Between 1917 to 1928, an epidemic of encephalitis lethargica spread throughout the world, but no recurrence of the epidemic has since been reported. Postencephalitic Parkinson's disease may develop after a bout of encephalitis-sometimes as long as a year after the illness.
There are some scientists who suspect this disease to be a rare sequelae of the 1918 pandemic virus, while a 2012 study made a case for the EL epidemic having been caused by an enterovirus (see Evidence for an enterovirus as the cause of encephalitis lethargica).

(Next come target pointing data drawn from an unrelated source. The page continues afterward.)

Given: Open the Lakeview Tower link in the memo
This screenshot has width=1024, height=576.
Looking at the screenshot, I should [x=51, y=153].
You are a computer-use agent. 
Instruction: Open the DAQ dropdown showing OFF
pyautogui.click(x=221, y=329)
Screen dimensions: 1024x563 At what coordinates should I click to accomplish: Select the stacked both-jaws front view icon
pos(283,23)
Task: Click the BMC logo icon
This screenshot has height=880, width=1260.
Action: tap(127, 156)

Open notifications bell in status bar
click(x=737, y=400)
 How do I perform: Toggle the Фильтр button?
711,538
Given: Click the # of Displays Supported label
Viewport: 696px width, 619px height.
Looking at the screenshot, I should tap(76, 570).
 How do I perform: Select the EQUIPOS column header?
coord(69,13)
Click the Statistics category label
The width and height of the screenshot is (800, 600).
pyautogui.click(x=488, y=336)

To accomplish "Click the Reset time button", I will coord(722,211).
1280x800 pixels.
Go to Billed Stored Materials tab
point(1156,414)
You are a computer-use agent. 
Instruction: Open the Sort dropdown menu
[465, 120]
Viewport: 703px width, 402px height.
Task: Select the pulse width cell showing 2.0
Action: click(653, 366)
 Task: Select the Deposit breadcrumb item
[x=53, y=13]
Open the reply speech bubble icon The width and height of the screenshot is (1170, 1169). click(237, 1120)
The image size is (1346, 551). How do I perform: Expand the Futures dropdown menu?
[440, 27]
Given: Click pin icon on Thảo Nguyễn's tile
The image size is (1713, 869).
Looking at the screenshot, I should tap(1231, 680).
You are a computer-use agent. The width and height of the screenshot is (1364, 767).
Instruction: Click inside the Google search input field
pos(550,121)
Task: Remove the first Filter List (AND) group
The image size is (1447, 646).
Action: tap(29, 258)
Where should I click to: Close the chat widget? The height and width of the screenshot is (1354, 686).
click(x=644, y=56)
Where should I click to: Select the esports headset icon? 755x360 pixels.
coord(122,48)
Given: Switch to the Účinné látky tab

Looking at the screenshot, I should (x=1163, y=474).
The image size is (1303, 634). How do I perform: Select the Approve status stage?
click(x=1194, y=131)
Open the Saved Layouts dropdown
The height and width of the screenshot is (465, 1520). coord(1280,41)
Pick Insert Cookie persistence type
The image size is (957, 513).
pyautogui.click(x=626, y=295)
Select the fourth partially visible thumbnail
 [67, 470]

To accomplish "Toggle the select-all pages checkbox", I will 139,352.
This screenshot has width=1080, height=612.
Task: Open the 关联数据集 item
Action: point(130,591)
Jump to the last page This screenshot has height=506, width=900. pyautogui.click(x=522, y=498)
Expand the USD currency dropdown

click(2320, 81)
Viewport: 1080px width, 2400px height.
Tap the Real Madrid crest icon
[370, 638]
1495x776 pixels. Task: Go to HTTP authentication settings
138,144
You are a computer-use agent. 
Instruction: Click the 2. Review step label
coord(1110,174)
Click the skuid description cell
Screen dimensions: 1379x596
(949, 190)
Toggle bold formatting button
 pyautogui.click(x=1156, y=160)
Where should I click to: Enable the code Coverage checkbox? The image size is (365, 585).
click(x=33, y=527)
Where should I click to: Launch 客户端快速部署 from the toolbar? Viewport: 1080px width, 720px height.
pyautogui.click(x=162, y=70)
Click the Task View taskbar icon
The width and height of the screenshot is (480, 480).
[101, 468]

It has been estimated that between 1 and 5 million people were afflicted with EL between 1917 and 1927 - and while roughly 1/3rd died during the acute phase of the illness - many of the survivors would go on to develop Parkinsonian features and other profound neurological sequelae.
Its aftermath was depicted in the 1990 fictionalized movie Awakenings, which was based on Oliver Sacks' 1973 memoir. In it, he described patients who had been comatose for 40 years who were treated with L-DOPA in the 1960s, and briefly recovered, only to slip back into a catatonic state.
Throughout history, there have been reports of similar outbreaks, resulting in severe neurological disease, including febris comatosa which sparked a severe epidemic in London between 1673 and 1675, and in 1890 in Italy, in the wake of the 1889–1890 influenza (?) pandemic, a severe wave of somnolent illnesses (nicknamed the "Nona") appeared.
While hopefully we aren't in for a repeat with COVID, we probably won't have a good handle on the long-term impacts of COVID infection for several more years.
A good reason not to get infected if you can avoid it, even if COVID is `milder' now.